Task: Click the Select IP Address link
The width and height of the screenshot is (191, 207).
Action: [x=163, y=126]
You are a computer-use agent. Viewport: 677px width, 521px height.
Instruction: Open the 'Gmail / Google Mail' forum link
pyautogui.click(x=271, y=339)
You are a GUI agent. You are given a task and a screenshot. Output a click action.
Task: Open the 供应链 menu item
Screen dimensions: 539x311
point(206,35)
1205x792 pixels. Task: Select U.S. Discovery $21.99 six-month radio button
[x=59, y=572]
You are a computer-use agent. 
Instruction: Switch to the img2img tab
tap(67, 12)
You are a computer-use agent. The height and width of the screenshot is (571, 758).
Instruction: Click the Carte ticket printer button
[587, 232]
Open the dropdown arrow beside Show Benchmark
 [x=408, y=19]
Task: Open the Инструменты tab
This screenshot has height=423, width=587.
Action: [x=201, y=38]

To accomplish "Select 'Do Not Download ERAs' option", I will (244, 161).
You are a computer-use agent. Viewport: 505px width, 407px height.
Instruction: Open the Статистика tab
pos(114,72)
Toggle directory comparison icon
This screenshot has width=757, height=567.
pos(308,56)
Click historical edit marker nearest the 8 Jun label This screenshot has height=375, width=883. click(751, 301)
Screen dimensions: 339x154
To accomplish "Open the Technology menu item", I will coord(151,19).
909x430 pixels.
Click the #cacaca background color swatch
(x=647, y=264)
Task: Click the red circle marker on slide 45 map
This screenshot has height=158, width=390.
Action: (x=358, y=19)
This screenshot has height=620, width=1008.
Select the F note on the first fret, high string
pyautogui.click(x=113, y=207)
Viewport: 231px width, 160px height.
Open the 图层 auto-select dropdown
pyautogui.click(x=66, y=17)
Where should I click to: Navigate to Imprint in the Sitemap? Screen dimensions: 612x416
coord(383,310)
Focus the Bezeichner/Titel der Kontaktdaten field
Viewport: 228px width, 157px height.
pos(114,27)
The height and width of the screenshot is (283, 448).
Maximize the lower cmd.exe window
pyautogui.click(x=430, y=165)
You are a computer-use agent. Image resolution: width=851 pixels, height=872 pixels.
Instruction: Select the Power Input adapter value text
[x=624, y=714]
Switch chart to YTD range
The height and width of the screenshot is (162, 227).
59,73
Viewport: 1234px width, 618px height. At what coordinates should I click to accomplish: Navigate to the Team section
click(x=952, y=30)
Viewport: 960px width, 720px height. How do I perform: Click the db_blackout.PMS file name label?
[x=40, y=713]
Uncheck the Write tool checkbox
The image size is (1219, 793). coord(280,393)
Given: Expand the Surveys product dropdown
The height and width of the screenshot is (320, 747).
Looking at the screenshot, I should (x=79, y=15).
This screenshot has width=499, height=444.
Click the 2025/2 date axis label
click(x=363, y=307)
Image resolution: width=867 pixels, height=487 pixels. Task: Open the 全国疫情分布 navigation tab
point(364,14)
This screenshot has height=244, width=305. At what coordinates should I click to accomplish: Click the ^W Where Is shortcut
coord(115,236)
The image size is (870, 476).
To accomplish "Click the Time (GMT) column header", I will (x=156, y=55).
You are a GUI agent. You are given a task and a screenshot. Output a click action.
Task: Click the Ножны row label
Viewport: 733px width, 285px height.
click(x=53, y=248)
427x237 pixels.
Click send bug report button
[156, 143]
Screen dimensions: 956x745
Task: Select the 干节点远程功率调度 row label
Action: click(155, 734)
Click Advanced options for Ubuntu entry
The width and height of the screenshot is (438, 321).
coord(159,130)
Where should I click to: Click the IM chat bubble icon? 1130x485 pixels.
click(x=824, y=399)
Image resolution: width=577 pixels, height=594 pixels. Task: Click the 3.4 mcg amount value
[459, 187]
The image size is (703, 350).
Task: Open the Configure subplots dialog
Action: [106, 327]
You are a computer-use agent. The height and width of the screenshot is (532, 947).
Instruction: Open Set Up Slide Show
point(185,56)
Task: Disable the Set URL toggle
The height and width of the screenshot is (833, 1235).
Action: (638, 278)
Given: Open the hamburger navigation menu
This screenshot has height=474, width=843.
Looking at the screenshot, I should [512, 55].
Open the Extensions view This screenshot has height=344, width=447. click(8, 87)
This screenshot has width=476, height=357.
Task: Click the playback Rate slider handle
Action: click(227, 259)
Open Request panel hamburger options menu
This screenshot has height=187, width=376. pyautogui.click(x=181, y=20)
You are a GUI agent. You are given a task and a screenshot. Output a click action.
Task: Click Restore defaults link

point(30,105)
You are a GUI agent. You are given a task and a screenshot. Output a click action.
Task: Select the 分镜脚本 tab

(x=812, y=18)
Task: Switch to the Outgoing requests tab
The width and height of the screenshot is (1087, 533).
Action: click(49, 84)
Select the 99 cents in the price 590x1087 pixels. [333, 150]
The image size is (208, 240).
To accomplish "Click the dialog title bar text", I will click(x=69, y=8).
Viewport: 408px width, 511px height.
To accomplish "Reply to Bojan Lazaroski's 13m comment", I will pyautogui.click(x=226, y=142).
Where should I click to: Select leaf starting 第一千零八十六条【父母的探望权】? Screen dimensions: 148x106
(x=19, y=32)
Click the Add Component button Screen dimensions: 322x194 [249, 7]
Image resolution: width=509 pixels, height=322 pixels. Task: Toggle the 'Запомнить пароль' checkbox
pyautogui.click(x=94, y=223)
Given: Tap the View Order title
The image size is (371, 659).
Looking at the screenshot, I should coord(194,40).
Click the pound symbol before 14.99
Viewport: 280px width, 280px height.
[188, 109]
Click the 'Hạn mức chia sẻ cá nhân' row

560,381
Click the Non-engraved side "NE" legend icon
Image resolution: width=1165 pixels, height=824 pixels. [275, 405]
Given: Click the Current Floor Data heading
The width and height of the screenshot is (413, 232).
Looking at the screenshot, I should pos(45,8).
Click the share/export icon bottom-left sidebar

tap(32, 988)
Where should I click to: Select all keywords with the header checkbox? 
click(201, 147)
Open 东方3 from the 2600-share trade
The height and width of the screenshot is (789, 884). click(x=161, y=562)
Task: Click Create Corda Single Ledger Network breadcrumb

Directions
Display every line above that contains the word "should", reproducing each such line in full.

Solved problem
Where should I click to: Navigate to Imprint in the Sitemap? Screen dimensions: 612x416
Viewport: 1234px width, 618px height. At what coordinates should I click to accomplish: Navigate to the Team section
Looking at the screenshot, I should (x=79, y=15).
This screenshot has height=244, width=305. At what coordinates should I click to accomplish: Click the ^W Where Is shortcut
Where should I click to: Click the IM chat bubble icon? 1130x485 pixels.
Looking at the screenshot, I should [512, 55].
Where should I click to: Select leaf starting 第一千零八十六条【父母的探望权】? Screen dimensions: 148x106
Looking at the screenshot, I should coord(194,40).
Looking at the screenshot, I should pos(45,8).
Where should I click to: Select all keywords with the header checkbox? 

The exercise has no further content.